FENICOTTERO ROSA - Gilia for All

Vai ai contenuti
Il fenicottero rosa o fenicottero maggiore (nome scientifico Phoenicopterus roseus) ha un'etimologia latina: phoenix = fenice ("purpureo", dal colore della fenice) e pteron= ala; che viene tradotto come "ali purpuree". In sardo hanno diversi nomi. Quello cagliaritano è “su mangoni” mentre nella zona di Oristano vengono chiamati “sa genti arrubia” che significa “il popolo rosso”.
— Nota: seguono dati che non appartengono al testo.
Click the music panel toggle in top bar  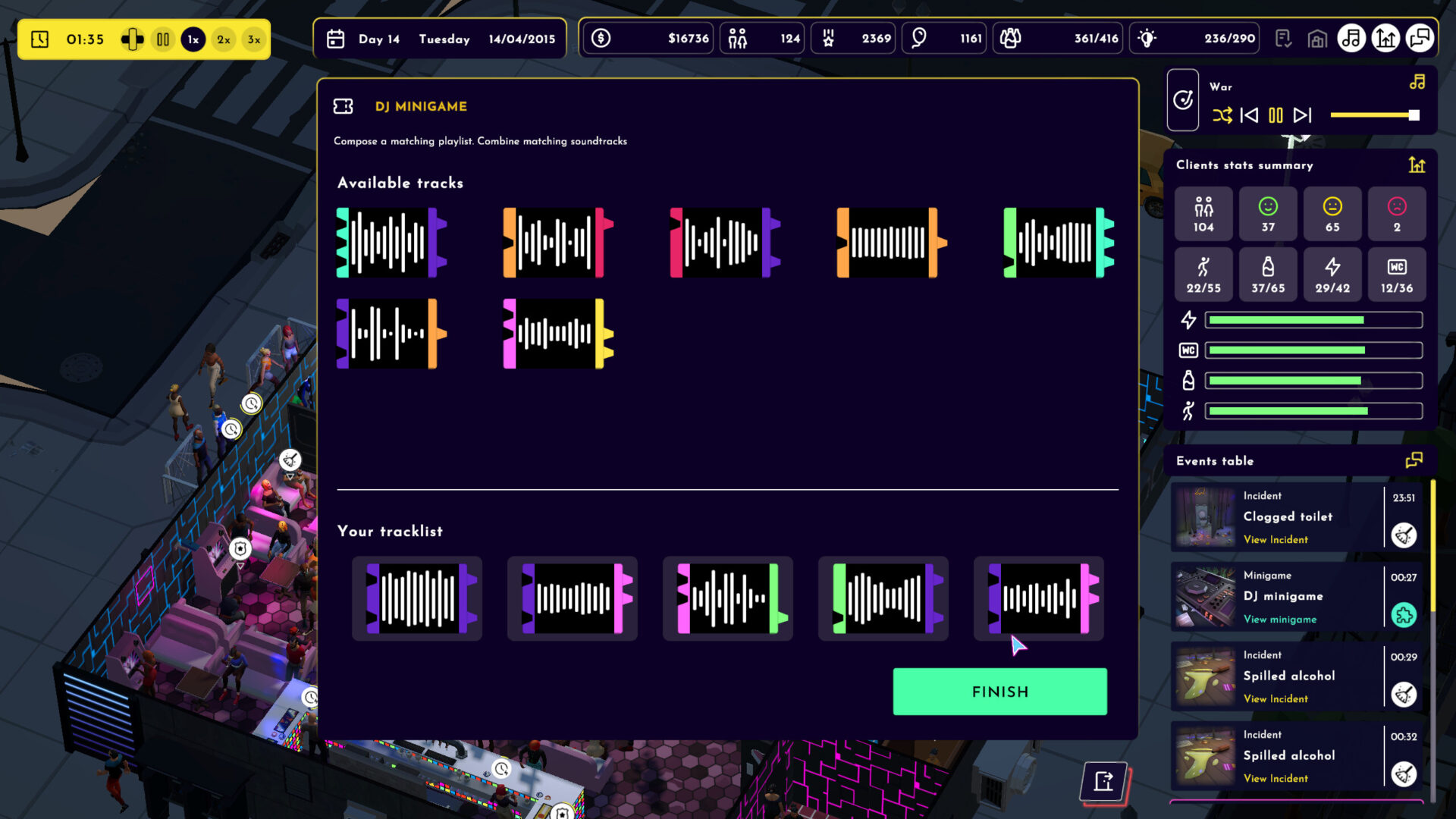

La livrea dell’adulto è caratterizzata dal piumaggio bianco rosato con copritrici alari rosso fiammanti, contrastanti con il nero delle remiganti. Il becco è rosa con l'apice nero, le zampe lunghe e rosa e l'iride gialla Possono raggiungere anche i 180 cm di apertura alare e i 200 cm di lunghezza totale. I sessi si differenziano per le dimensioni (la femmina circa 2 kg e il maschio 4 kg). L’incubazione delle uova dura circa un mese e i pulli rimangono al nido per circa una settimana e dipendenti dai genitori per un mese. I giovani sono grigio brunastri con il mantello striato di bruno, le remiganti nero-brune ed il sotto ala bianco roseo, e con il becco e le zampe grigi brunastri. Attraverso fasi di colorito intermedio, essi passano al piumaggio adulto al 3°/4° anno di età. La loro età media è di circa 30 anni.
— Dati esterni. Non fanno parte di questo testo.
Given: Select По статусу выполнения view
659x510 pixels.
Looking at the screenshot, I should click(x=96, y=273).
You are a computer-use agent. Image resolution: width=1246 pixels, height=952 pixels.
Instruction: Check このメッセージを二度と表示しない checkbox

I fenicotteri si nutrono di molluschi, insetti acquatici e piccoli crostacei, tra cui il piccolo gamberetto rosa Artemia salina, da cui ottengono i carotenoidi, i pigmenti che conferiscono alle penne il caratteristico colore .La colorazione della livrea dipende dunque dalla quantità di micro-crostacei ingeriti, e varia dal bianco al rosa più o meno intenso. Vivendo in ambienti salmastri, i fenicotteri possiedono una ghiandola del sale, situata vicino agli occhi, immediatamente sotto la pelle, che permette di riversare il sale assunto in eccesso all'esterno del corpo dalle aperture delle narici. Si alimenta con la testa rovesciata, sfiorando la superficie dell'acqua e spesso smuove il fondale con una particolare danza.
Il Fenicottero Rosa ha un’elevatissima mobilità. Migratore e svernante, dal 1993 è anche nidificante in Sardegna. Il nido è un cumulo di fango sul quale, in primavera, vengono deposte un paio di uova bianche. I nidi distano l’uno dall’altro 20-50 cm e come tutti gli uccelli coloniali anche i fenicotteri difendono una piccola area circostante il nido. La deposizione è sincronizzata in sottogruppi. Vive in colonie numerose, e preferisce non mescolarsi con uccelli di altre famiglie. Esibisce un cosiddetto “corteggiamento di gruppo”, che coinvolge decine di individui, il cui scopo è la sincronia riproduttiva con conseguente deposizione contemporanea delle uova. Benché il corteggiamento sia di gruppo, con danze di 2/3 settimane, la coppia sembra resistere per tutta la vita.
I fenicotteri rosa sono certo più famosi per il bellissimo piumaggio che per la loro voce. In volo emettono spesso un verso particolare che ricorda quello delle oche, basso e nasale. Tuttavia, si riscattano con il loro bellissimo volo, e consigliamo, per gli specialisti del birdwatching, di immortalarli durante il particolare decollo, che avviene dopo una breve corsa sul pelo d'acqua.